Optimizing my code to find factors of a given integer

Here's a suggestion on how to do this in the "right" C ++ (since you marked it as C ++ ).

PS. I almost forgot to mention: I optimized the sqrt call away :)

Watch live http://liveworkspace.org/code/6e2fcc2f7956fafbf637b54be2db014a

 #include <vector> #include <iostream> #include <iterator> #include <algorithm> typedef unsigned int uint; std::vector<uint> factor(uint n) { std::vector<uint> tab; int dim=0; for(unsigned long i=2;i*i <= n; ++i) { while(n%i==0) { tab.push_back(i); n/=i; } } if(n>1) tab.push_back(n); return tab; } void test(uint x) { auto v = factor(x); std::cout << x << ":\t"; std::copy(v.begin(), v.end(), std::ostream_iterator<uint>(std::cout, ";")); std::cout << std::endl; } int main(int argc, const char *argv[]) { test(1); test(2); test(4); test(43); test(47); test(9997); } 

Output

 1: 2: 2; 4: 2;2; 43: 43; 47: 47; 9997: 13;769; 

I'm afraid you can’t. There is no known method on the planet that can factor large integers in polynomial time. However, some methods may help you speed up your program a little (not significantly). Search Wikipedia for additional links. http://en.wikipedia.org/wiki/Integer_factorization

As you can see from your solution, you find basically all primes ( while (n%i == 0) condition while (n%i == 0) ) works like this, especially in the case of large numbers, you can pre-calculate primes and continue to check only those of them. The calculation of a prime number can be performed using the Sieve Eratosthenes method or another effective method.

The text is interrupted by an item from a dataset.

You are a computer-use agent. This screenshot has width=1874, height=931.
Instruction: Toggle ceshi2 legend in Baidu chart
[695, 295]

 unsigned int* factor(unsigned int n) 

If unsigned int is a typical 32-bit type, the numbers are too small for any of the more advanced algorithms to pay off. Of course, the usual improvements for trial division.

If you move the division by 2 from the loop and divide only into the odd numbers in the loop, like those mentioned by Pete Becker , you are essentially halving the number of divisions needed to determine the input number, and thus speed up the function by almost 2 times.

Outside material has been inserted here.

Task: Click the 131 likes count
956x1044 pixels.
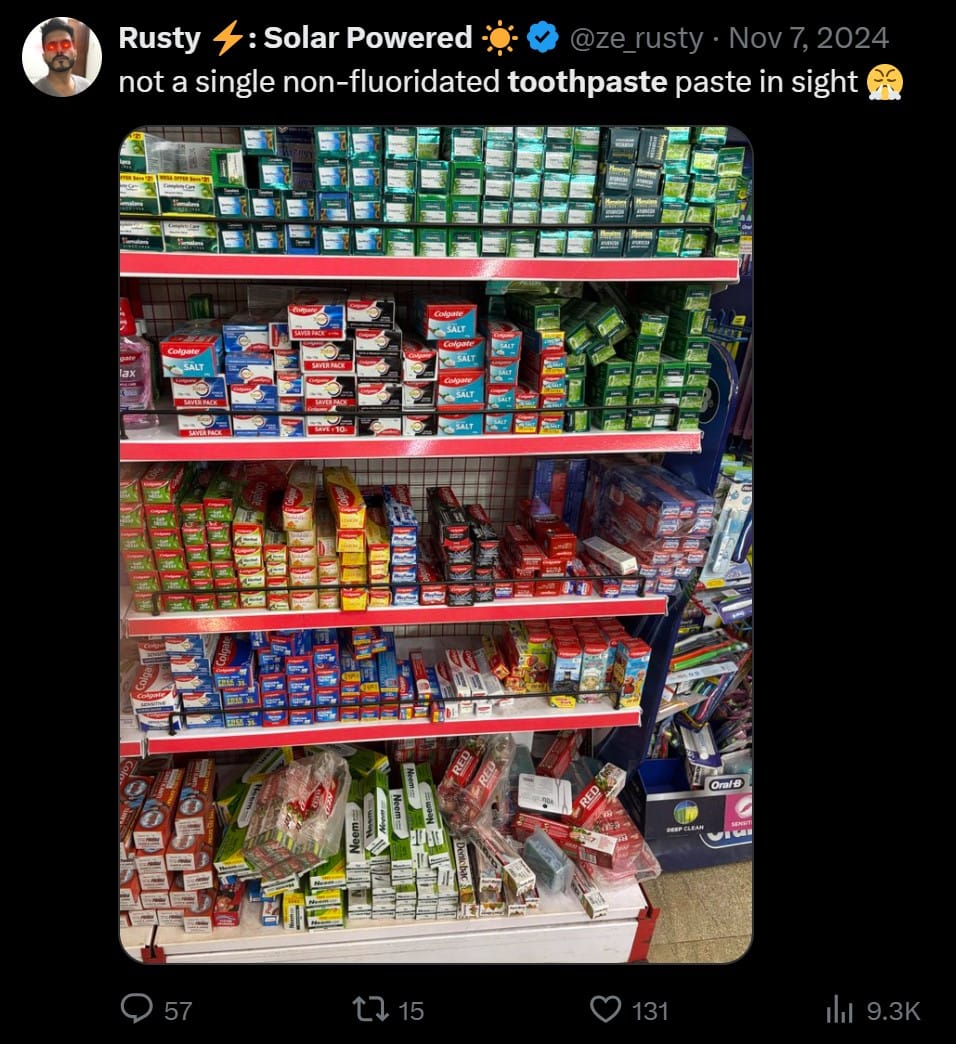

If you take this step further, and also eliminate multiples of 3 from the divisors in the cycle, you will reduce the number of divisions and, therefore, increase the speed by a factor close to 3 (on average, most numbers do not have large large coefficients, but are divisible by 2 or by 3, but for those who accelerate much less, but these numbers change quickly. If you define a longer range of numbers, most of the time is spent factoring several numbers with large prime divisors).

 // if your compiler doesn't transform that to bit-operations, do it yourself while(n % 2 == 0) { tab[dim++] = 2; n /= 2; } while(n % 3 == 0) { tab[dim++] = 3; n /= 3; } for(int d = 5, s = 2; d*d <= n; d += s, s = 6-s) { while(n % d == 0) { tab[dim++] = d; n /= d; } } 

If you often call this function, it would be advisable to precompute 6542 primes not exceeding 65535, store them in a static array and divide only by primes in order to exclude all divisions, which are a priori guaranteed not to find a divisor.

If unsigned int is more than 32 bits, then using one of the more advanced algorithms would be beneficial. You should start with trial divisions to find small simple factors (do you need a small value <= 1000 , <= 10000 , <= 100000 or maybe <= 1000000 , my gut feeling says that one of the smaller values ​​is better on average ) If the factorization is not completed after the trial separation phase, check whether the remaining coefficient is simple, for example, a deterministic (for the range in question) version of the Miller-Rabin test. If not, find the odds using your favorite advanced algorithm. For 64-bit numbers, I would recommend the Pollard rho algorithm or factorization of elliptic curves. The Pollard rho algorithm is easier to implement, and for numbers of this magnitude, factors are found in the nearest comparable factors, so my first recommendation.